Wohin soll die Reise gehen?
Es
wurde schnell klar, dass eine Ausreise aus Mexiko unmöglich
wird/ist, da kein anderes Land im Pazifik (außer Neuseeland) uns
die Einreise erlauben würde. Nonstop Mexiko-Neuseeland war
für uns keine Alternative. Letztendlich blieb uns nur noch hier in
Mexiko zu bleiben.
Somit
haben wir die Zeichen so gelesen, dass wir uns hier in der Baja
California doch umsehen und etwas länger aufhalten sollen. Für uns
heißt das ein ganzes Jahr, bis Februar oder März
zu warten, um dann die Barfuß-Route nach NZ zu besegeln. Die
Überfahrt ist Saison abhängig um die Zyklone der
nördlichen und südlichen Hemisphäre zu vermeiden.
Mit
diesem Wissen haben wir versucht unser Touristenvisa in ein
Jahresvisa umzuwandeln, was die Migration-Behörde von Mexiko
ablehnte.

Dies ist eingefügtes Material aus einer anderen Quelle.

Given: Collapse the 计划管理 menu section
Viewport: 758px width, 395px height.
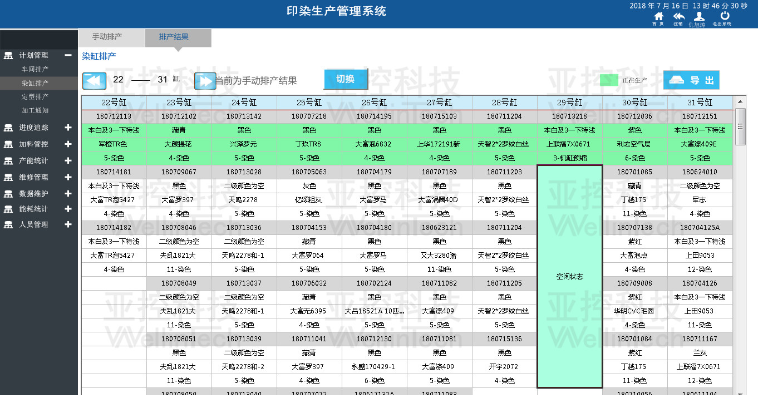Looking at the screenshot, I should 68,56.
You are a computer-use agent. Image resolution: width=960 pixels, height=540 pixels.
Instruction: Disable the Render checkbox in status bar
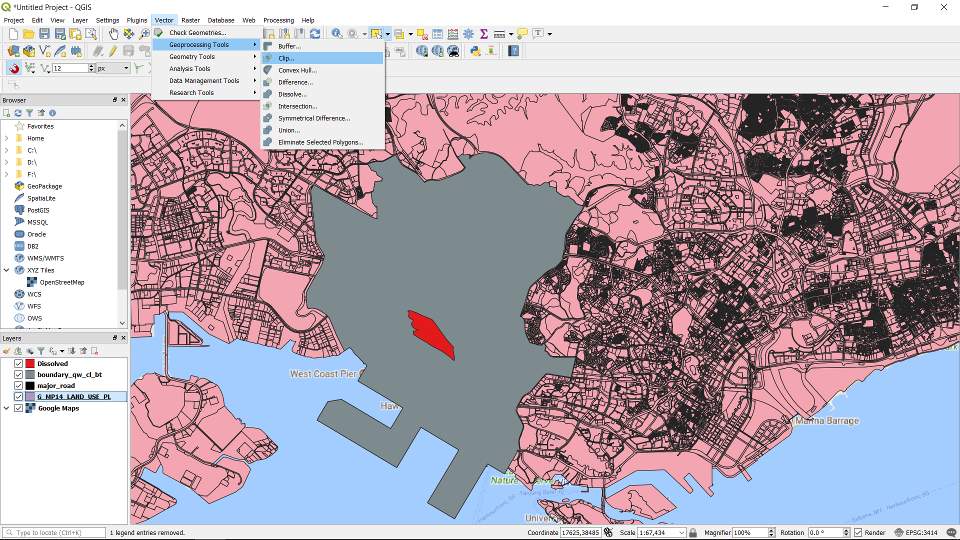(x=858, y=533)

Als alle Grenzen bereits geschlossen
waren, empfahlen sie uns, in die Vereinigten Staaten aus zureisen, wo
uns die Einreise verweigert würde und wir vermutlich auch nicht zum
nach zurück nach Mexiko zu unserm Boot zurückkehren könnten. Dies
war uns zu Risiko reich und somit haben wir die ganze Sache erst mal
Ruhen lassen und hoffen, dass wir die Visums-Frage
lösen können, wenn sich die Beschränkungen lockern. Jetzt gibt es
Anzeichen dafür, dass dies im Juni passieren kann.
Mit
den Nachrichten und Informationen aus Deutschland und Neuseeland
hatten wir das Gefühl, dass die Pandemie in Mexiko am Anfang etwas
nachlässig angegangen wurde. Dieser Eindruck ist bestimmt suggestiv,
da wir die Nachrichten nicht auf Spanisch verfolgen können.
Wir beschlossen, La Paz, die Landeshauptstadt von Baja California Sur, zu verlassen, solange der Hafen noch geöffnet ist und wir uns in die weniger besiedelten Inselwelt der Sea of Cortez zurückziehen können.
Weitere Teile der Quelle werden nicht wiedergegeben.